Hull approximated with primitive collision shapes

  • Buoyancy is calculated per shape, not from the visible mesh. The plugin samples wave heights against your Box / Sphere / Capsule shapes on PhysicsBodyComponent: the rendered hull mesh is never sampled. Effective mass = sum of (additive shape volume × density) − (subtractive shape volume × density).
  • Material type sets density. Wood = 800 kg/m³, Steel = 7850, HighDensityFoam = 450, Air = 1.225. Water is 1025 kg/m³, so anything denser sinks unless balanced by Subtractive air pockets.
  • Subtractive shapes carve out volume for cabin interiors, hollows, and air pockets. A shape with MaterialType = Air is automatically marked Subtractive.
  1. Decide on overall mass. Pick a target weight from a real-world equivalent: small dinghies 50–150 kg, runabouts 300–1500 kg, sailing yachts 500 kg+. Mass results from your shape volumes × material densities; iterate by adjusting volumes or materials.

  2. Approximate the submerged hull with 1–8 shapes. More shapes = better force distribution but more CPU per buoyancy step. Rules of thumb:

    • Test object: 1 box.
    • Dinghy / PWC: 1–3 boxes.
    • Runabout / mid-size powerboat: 3–5 boxes (narrow box at bow, wider midship box, flat box at stern).
    • Sailing yacht: 5–7 shapes (hull + keel as a separate dense ballast shape).
    • Tall ship: 6–10 shapes (hull split forward / midship / aft, plus mast / rigging if you want their mass to influence stability).
  3. Place shapes in the editor. Add them to PhysicsBodyComponent → Boxes / Spheres / Capsules. Each shape’s Transform is local to the TargetComponent (typically the hull mesh). Set TargetComponentName to your hull mesh’s component name.

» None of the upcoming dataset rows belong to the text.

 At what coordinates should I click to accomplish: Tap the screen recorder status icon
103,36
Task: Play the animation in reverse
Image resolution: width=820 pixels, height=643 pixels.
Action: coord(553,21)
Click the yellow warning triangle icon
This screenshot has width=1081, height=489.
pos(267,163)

  4. Pick the MaterialType per shape. This sets density. If you want a specific density not listed, set MaterialType = None and edit Density directly on the shape.

  5. Add Subtractive air pockets for cabin / cockpit / hollow hull interiors. Place a smaller shape inside the main hull shape with MaterialType = Air. Without these, a steel-hulled vessel would weigh as a solid block of steel and sink.

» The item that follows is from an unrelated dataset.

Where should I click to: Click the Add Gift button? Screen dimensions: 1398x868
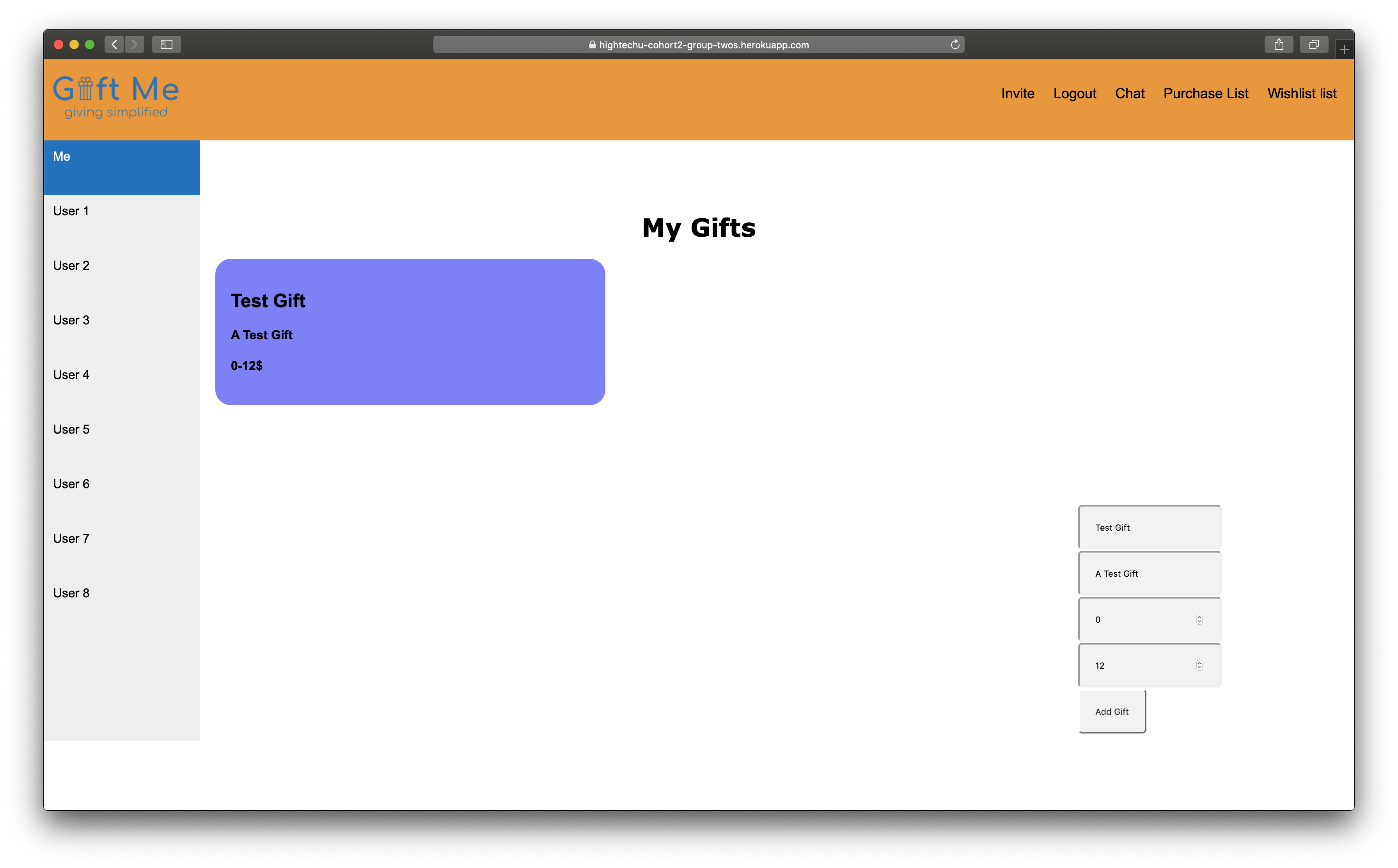(1112, 711)
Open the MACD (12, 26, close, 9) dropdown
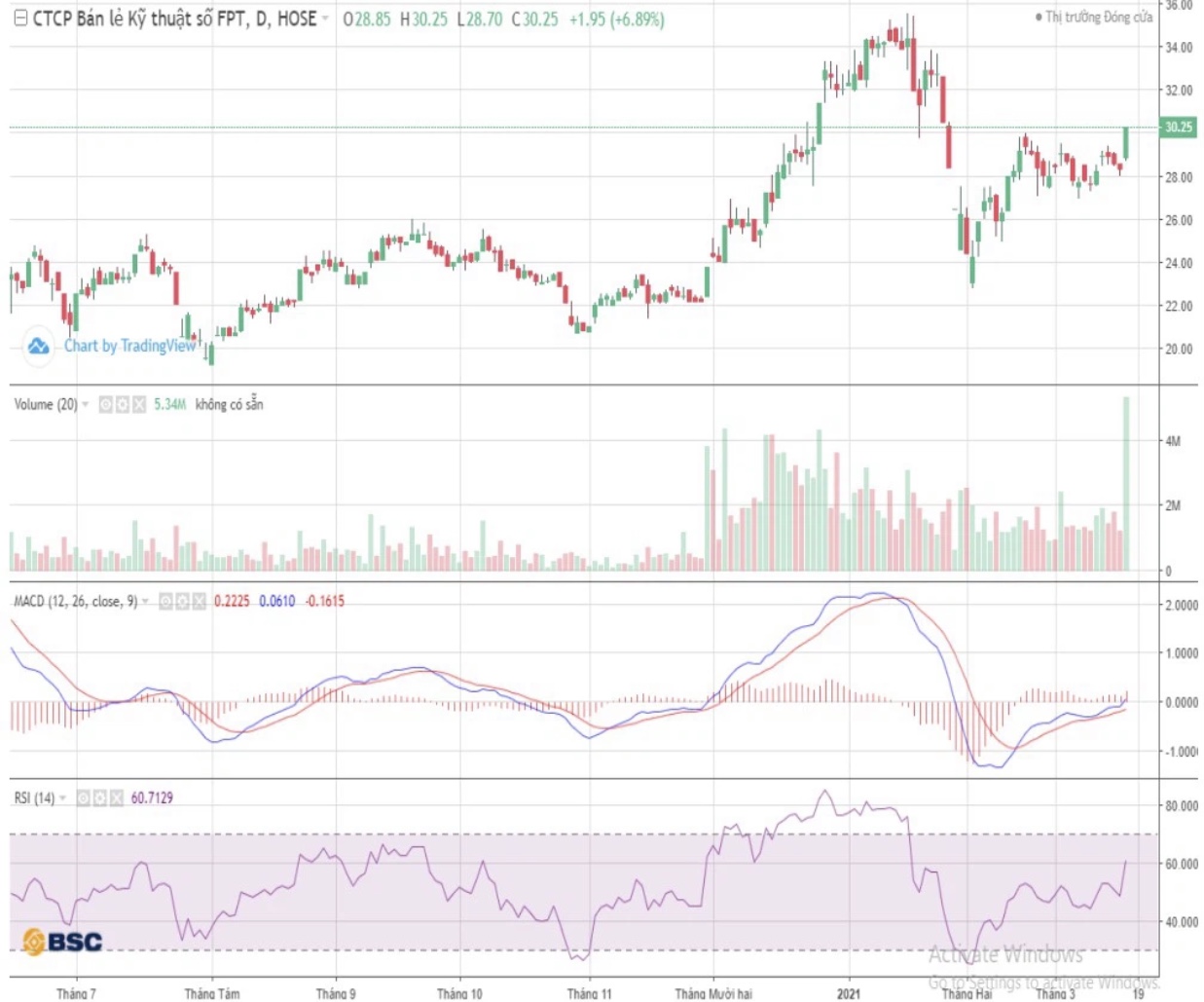Viewport: 1204px width, 1002px height. 146,602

  6. Visualize while tuning. Call DebugDrawShapes() (Blueprint-callable on PhysicsBodyComponent) in PIE to see the shape outlines. Adjust until the silhouette matches the hull volume you want submerged at rest.

  7. Tune center of mass.

    • With bUseCustomCenterOfMass = false (default), the plugin uses the underlying physics engine’s center of mass and applies CenterOfMassOffset on top.
    • With multiple shape groups or skeletal-bone-attached shapes, the plugin auto-sets bUseCustomCenterOfMass = true and computes a weighted-sum CoM from your shapes’ masses.
    • Lowering the CoM (negative Z offset) increases roll stability; raising it makes the vessel tippier.
  8. Validate with simple test actors first. BP_FloatCubeTest / BP_FloatSphereTest (in Content/Blueprints/BuoyantActors/) are minimal targets for sanity-checking water density and damping settings before applying to a complex vessel.

Study these to learn the patterns:

  • BP_Runabout (Content/Blueprints/Pawn/Vessels/Runabout/): planing powerboat. Hull shapes + engine + rudder + propulsion data. Good general reference.
  • BP_Dinghy (.../Dinghy/): small displacement boat. Minimal shape layout.
  • BP_TallShip data assets (.../TallShip/): large vessel with sails (multiple PropulsionDataAsset instances) and keel as a separate ControlSurface.
  • BP_FloatCube / BP_FloatSphere / BP_MultiBuoyFlotationRig (Content/Blueprints/BuoyantActors/): minimal test objects.